De VNG gaat met het Rijk en IPO kijken hoe gemeenten op een praktische manier kunnen uitzoeken of de zogenoemde bodemassen onder hun gemeentelijke wegen goed zijn toegepast. Als dit niet goed is gedaan, kunnen verontreinigde materialen uitspoelen naar lagere bodemlagen.

Wat is er aan de hand?

Onder wegen, ook die van gemeenten, worden bodemassen toegepast: datgene wat na verbranding van afval aan as overblijft. Deze reststof wordt gebruikt in de fundering van wegen. Vaak bevat dit materiaal allerlei verontreinigingen die op zich ongevaarlijk zijn voor de mens, maar waarvan het ook niet de bedoeling is dat ze, bijvoorbeeld na een regenbui, uitspoelen naar lagere bodemlagen. Om die reden worden bodemassen dusdanig ingepakt dat uitspoeling niet mogelijk is.
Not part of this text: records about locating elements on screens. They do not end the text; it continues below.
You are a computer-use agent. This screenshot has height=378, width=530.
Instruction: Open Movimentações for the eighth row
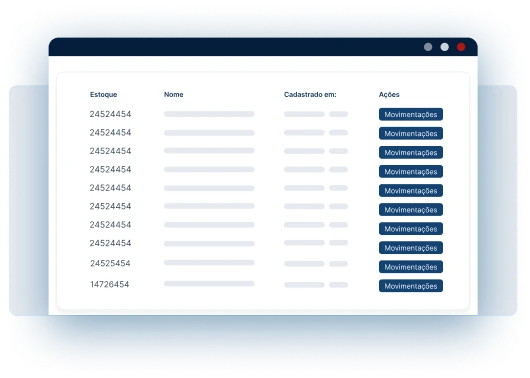pos(411,248)
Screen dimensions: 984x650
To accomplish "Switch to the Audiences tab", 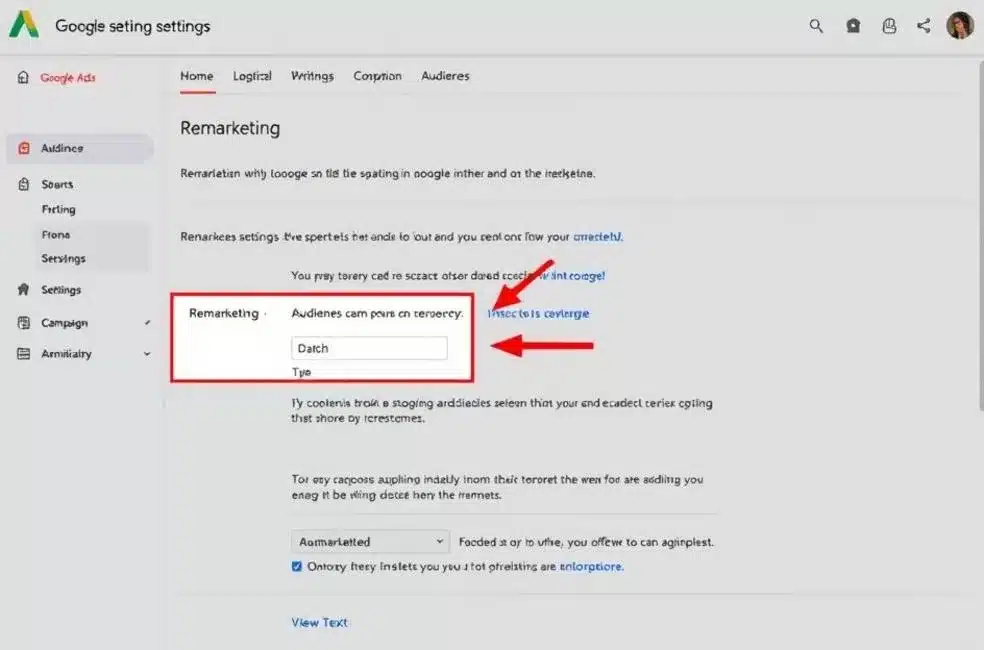I will click(444, 75).
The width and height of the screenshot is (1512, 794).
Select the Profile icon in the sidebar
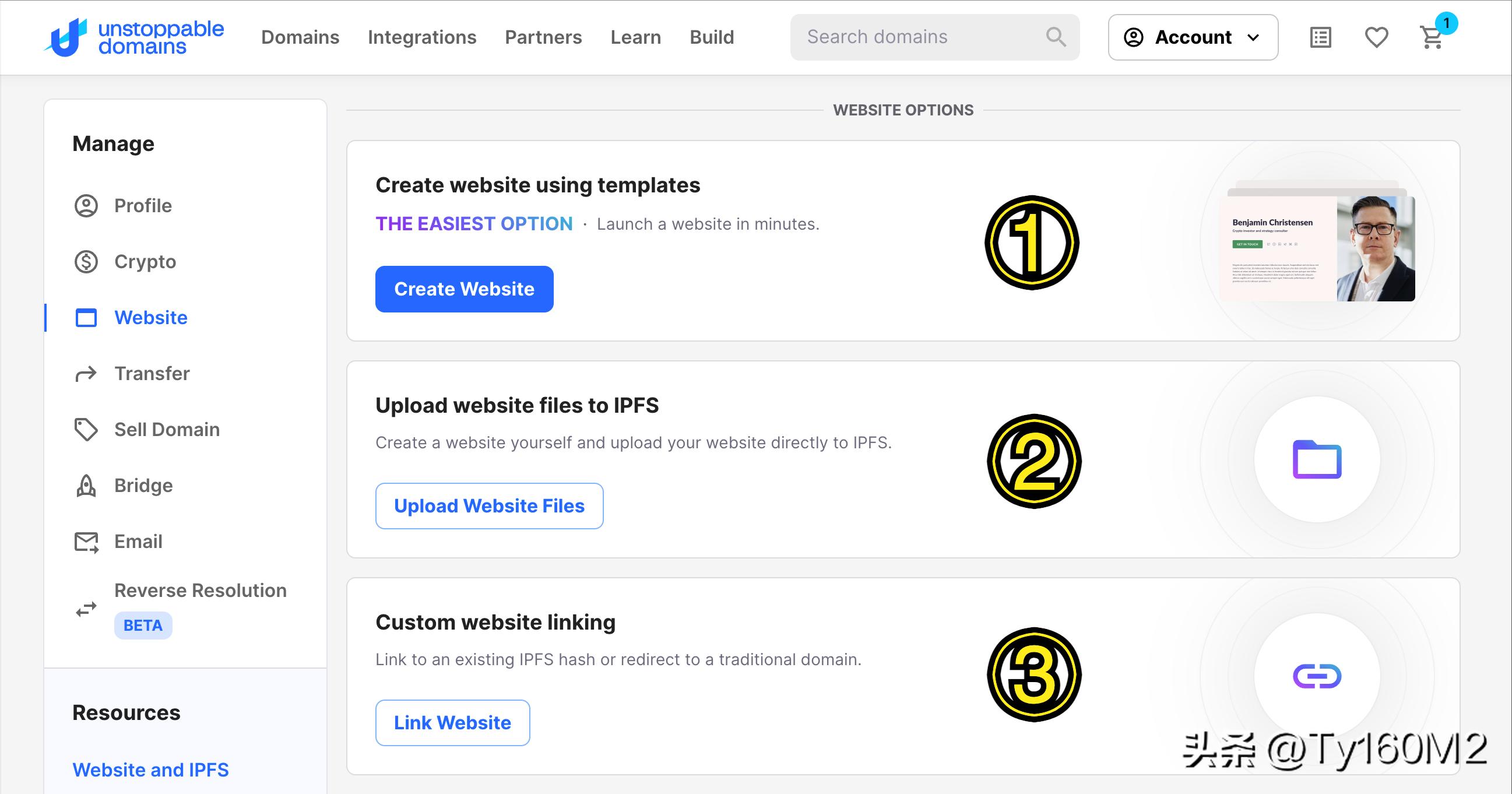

Het inpakken moet gecontroleerd en geregistreerd worden. Dit is bij gemeentelijke toepassingen niet altijd gebeurd. Gevolg hiervan is dat van een deel van de gemeentelijke toepassingen onbekend is of de bodemassen gescheiden zijn van onderliggende bodem, oftewel of het risico van uitspoeling van ongewenste stoffen naar de bodem is weggenomen.

Wat gaat de VNG doen?

De VNG gaat samen met het Rijk en IPO bezien hoe gemeenten alsnog op een praktische manier kunnen vaststellen of de bodemassen onder de wegen waarvoor zij verantwoordelijk zijn, goed zijn toegepast.

Probleem of symptoom?

Wat de VNG betreft, is de situatie rond bodemassen een symptoom van 2 onderliggende problemen:

  • Hergebruik van afvalstromen zou ‘safe by design’ moeten zijn om de beperkte capaciteit voor handhaving en toezicht op bodemtaken zo min mogelijk te belasten.
  • De krappe gemeentelijke budgetten hebben nadelige gevolgen gehad voor de inzet van milieutoezicht en handhaving door Omgevingsdiensten. De situatie rond bodemassen is een voorbeeld van het belang van voldoende toezicht en handhaving: een belang dat gezien PFAS en andere zeer zorgwekkende stoffen nog zal toenemen.